Dr. Jonathan Daitch, a board certified pain management physician, will evaluate and determine if you are a candidate.
The Disc-FX system is performed in 30-45 minutes and requires only minimal anesthesia. Through a small incision, a narrow introducer/working channel is advanced into the disc herniation. Through this, the physician removes and decompresses the offending herniation.
Finally, if needed, any tear in the back of the disc is heated to seal the tear.
Provided there is ample disc height to work with, this can be a highly effective way of eliminating leg pain or sciatica. The leg pain usually resolves within several days.
You will need to wear a back brace for the first four weeks to prevent re-herniation of disc material through the small opening that was made in the disc.

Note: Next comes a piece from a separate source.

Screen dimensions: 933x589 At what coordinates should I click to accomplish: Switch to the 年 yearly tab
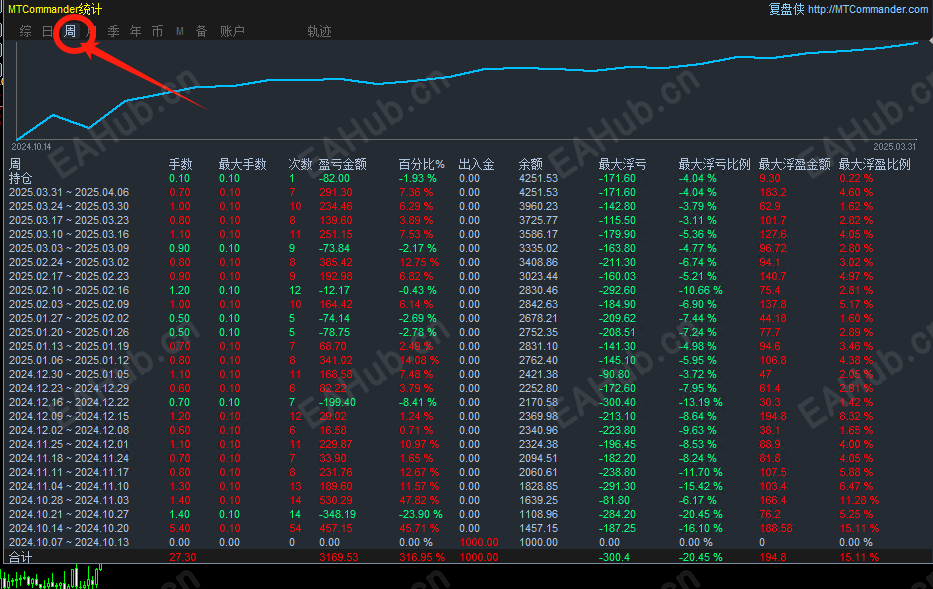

Expect a fair amount of pain for the first 2-3 weeks, as it is a surgical procedure. You’ll be given ample pain medication to assist you. You should avoid bending, lifting or twisting for the first 2-3 weeks, lifting no more than that required for a gallon of milk (about 8 lbs). You should not drive for the first week but will be able to sit and ride in a car.
After one week, you can resume sedentary tasks for the next five weeks. We will then add physical therapy and increase your work ability. The back pain will continue to decrease over the next 4-6 weeks.
When conservative care fails to provide sufficient relief from disc herniation, DiscFX offers an option to help many patients avoid or delay open surgery while resuming a higher level of comfort and mobility.